# Best BF Mtl rda



## bjorncoetsee (18/12/17)

I recently moved back to mtl. I started vaping over 5 years ago, obviously started on a mtl tank. Moved through alot of different vape styles, and got into diy, but i vaped about 30ml a day. 3mg. I need to cut back. And I kind of got bored with vaping. But i still needed my nic and throat hit. I once tried a twisp que, the pods are probably 18mg, and it was so satisfying. I liked the tight draw, and throat hit and sharp flavor. Since then i moved over to mtl, i had the berserker, but it always leaked after refilling. I then bought the siren 2. Using a 3 or 4 wrap Clapton. And im very happy with it. I quickly realised my diy juices tasted quite muted after i bought a bottle of twisp litchi pear. The flavor was intense. I realised i should mix recipes specifically for mtl setups. 50 50 vg pg, simple 2-3 ingredients, and a bit higher flavor %. There isn't really recipes online specifically for mtl tanks. Now i need to test my new juices. But i cant do that in my siren. And if i can get a new atty for my daily vaping that gives even better flavor than my siren, why wouldn't i want it to be bf aswell? So What is the best mtl bf rda available locally for not too much.
I like really tight draw at very low wattages. I use the smallest and 2nd smallest airflow hole on the siren which i believe is 0.8mm and 1mm, and vape between 12 and 20 watts on a 0.5ohm Clapton coil.

Reactions: Like 1


----------



## Silver (19/12/17)

Hi @bjorncoetsee 

I love my RM2 on my Reo for tobacco MTL
I use a 29ga paracoil (5 double wraps) comes out at 0.45 ohms. 1.6mm ID. Small ID and thin wire for the crispness

The draw on the RM2 with its stock 1.2mm airhole is tight. Just a little less tight than the second smallest airhole on the Siren V2 but its fine because of the vaporisation happening.
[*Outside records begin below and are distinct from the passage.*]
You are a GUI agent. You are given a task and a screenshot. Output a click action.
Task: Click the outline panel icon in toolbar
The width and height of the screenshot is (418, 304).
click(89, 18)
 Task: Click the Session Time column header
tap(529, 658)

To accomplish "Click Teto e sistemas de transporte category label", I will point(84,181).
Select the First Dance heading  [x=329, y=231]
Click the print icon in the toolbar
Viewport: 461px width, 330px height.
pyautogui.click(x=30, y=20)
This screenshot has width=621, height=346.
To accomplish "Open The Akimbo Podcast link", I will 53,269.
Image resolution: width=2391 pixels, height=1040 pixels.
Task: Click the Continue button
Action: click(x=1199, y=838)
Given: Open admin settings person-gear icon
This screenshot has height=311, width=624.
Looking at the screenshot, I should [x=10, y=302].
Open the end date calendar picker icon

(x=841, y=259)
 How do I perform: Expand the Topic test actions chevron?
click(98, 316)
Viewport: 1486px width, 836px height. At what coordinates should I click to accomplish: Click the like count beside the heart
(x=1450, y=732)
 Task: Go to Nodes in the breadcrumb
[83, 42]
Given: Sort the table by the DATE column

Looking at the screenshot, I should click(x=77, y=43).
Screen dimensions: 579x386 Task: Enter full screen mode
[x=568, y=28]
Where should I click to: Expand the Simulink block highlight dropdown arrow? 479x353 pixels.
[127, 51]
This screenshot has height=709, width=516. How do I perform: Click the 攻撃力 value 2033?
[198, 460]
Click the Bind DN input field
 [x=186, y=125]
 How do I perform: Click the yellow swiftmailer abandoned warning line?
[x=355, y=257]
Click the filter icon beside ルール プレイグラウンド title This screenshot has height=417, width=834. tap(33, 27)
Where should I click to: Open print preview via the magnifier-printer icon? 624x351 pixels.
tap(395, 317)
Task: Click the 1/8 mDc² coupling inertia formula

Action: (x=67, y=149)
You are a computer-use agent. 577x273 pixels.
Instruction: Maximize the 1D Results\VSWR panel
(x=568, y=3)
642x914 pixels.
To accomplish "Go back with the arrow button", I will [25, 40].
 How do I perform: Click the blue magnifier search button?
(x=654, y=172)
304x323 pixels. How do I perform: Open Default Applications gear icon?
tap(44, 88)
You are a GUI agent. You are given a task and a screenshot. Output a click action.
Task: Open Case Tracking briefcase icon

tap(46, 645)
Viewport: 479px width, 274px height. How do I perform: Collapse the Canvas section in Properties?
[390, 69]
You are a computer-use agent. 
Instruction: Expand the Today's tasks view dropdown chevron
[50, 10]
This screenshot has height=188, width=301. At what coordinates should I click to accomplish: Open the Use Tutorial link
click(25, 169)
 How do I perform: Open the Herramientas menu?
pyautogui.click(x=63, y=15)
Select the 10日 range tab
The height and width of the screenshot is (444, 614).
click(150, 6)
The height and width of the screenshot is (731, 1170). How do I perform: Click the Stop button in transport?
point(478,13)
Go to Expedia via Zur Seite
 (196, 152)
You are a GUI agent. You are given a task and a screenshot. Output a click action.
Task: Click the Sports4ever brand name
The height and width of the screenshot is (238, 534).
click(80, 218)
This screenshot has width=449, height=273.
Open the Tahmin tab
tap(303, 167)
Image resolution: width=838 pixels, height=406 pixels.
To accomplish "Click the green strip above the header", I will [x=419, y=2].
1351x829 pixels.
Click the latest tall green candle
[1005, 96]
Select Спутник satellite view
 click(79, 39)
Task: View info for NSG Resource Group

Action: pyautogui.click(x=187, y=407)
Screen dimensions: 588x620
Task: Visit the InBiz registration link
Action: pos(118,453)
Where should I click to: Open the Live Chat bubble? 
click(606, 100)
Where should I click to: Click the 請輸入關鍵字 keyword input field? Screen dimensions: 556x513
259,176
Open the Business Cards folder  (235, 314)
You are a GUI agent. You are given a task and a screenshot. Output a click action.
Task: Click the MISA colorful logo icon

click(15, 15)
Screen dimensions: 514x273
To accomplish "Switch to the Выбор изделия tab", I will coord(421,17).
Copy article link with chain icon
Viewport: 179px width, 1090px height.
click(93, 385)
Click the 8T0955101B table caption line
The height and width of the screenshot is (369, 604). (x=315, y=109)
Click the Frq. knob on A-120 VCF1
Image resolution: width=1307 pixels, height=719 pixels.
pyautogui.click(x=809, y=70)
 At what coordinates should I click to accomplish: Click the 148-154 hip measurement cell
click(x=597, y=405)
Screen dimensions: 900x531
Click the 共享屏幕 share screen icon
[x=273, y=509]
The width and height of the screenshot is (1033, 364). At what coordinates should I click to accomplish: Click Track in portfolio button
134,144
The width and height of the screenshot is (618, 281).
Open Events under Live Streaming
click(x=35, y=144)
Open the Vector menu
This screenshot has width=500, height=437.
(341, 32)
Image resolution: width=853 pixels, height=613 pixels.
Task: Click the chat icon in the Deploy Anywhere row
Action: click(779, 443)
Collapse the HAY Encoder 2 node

The rason i like the RM2 is that the flavour is rich and dense. And it erupts into your mouth. No need to suck hard. Just a press and a short toot and the flavour production is awesome.

Reactions: Like 1


----------



## Fuzz (19/12/17)

You might be interested in the new Dead Rabbit SQ which is the 22mm, MTL capable, single coil variant of the popular Dead Rabbit RDA. It’s been announced and revealed this morning and availability is pegged at within the next two weeks.

Another good RDA for a restricted hit / MTL (if you turn down the airflow all the way) is the Zion 22mm rda - works great though it really shines on a mech mod.


Sent from my iPhone using Tapatalk

Reactions: Like 2


----------



## johan (19/12/17)

+1 for the RM2.

Reactions: Like 2


----------



## Andre (19/12/17)

Try the OL16, lots of airflow options for both dual and single coils. Good clones at the Vape Guy.

Reactions: Like 3


----------